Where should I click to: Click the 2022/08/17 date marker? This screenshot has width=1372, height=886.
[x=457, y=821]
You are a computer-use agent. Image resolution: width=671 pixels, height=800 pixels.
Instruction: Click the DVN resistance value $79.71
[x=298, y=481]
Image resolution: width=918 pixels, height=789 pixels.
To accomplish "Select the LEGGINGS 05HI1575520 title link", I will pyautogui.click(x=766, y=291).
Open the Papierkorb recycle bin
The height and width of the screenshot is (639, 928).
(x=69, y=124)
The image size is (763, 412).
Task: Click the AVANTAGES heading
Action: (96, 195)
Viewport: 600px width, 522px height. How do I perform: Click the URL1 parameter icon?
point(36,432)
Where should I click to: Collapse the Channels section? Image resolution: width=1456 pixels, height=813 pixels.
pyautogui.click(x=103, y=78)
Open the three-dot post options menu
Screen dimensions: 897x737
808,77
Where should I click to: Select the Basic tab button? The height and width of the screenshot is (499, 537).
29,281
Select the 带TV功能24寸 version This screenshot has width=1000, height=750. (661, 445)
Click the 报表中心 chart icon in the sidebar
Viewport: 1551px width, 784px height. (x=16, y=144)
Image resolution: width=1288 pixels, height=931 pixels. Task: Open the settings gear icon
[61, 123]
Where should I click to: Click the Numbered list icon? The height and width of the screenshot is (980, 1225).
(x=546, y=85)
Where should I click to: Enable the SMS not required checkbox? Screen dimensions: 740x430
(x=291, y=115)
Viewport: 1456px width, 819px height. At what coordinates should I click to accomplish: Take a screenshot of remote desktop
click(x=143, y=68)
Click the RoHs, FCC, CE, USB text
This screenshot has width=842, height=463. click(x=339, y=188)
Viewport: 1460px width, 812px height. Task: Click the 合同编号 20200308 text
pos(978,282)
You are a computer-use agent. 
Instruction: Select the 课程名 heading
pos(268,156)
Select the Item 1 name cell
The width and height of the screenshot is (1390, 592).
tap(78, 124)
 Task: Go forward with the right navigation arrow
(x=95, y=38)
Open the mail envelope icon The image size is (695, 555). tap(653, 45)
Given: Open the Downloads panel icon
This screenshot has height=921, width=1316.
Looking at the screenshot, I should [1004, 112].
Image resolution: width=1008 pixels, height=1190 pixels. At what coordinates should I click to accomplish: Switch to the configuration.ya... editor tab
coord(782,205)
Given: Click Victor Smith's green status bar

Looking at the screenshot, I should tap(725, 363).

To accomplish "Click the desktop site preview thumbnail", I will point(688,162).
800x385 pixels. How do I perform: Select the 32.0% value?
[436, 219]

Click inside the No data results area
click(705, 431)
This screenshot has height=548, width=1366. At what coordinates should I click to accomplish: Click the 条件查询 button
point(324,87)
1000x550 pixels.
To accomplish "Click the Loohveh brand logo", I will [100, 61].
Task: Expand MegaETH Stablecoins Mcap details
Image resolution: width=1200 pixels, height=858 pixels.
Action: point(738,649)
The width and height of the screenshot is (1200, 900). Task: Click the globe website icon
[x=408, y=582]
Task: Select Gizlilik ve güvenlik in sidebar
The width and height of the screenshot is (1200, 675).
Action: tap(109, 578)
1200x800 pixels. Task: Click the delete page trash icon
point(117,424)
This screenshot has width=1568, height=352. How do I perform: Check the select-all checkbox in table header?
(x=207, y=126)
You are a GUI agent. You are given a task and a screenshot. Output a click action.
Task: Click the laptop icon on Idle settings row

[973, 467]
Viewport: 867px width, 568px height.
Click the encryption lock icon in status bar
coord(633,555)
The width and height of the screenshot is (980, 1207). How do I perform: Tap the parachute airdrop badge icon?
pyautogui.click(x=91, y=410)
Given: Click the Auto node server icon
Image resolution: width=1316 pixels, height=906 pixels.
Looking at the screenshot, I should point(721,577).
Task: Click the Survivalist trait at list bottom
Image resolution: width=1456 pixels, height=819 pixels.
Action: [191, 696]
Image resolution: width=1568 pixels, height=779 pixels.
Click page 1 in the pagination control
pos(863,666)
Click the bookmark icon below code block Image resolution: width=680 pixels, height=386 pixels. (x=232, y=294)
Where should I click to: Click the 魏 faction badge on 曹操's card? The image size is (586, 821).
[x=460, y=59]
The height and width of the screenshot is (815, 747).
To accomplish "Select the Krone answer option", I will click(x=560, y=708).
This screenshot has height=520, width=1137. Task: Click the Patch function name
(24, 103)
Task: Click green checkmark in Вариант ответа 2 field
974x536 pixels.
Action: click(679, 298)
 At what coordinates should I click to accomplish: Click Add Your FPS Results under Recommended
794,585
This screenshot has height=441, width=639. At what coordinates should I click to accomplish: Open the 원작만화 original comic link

┄┄┄┄┄┄┄┄┄┄

### [What this task involves]
List every line of the entries above that contains the string "coordinates", copying each line in full.

### [The completed task]
Viewport: 1456px width, 819px height. At what coordinates should I click to accomplish: Take a screenshot of remote desktop
Image resolution: width=1008 pixels, height=1190 pixels. At what coordinates should I click to accomplish: Switch to the configuration.ya... editor tab
This screenshot has height=548, width=1366. At what coordinates should I click to accomplish: Click the 条件查询 button
 At what coordinates should I click to accomplish: Click Add Your FPS Results under Recommended
This screenshot has height=441, width=639. At what coordinates should I click to accomplish: Open the 원작만화 original comic link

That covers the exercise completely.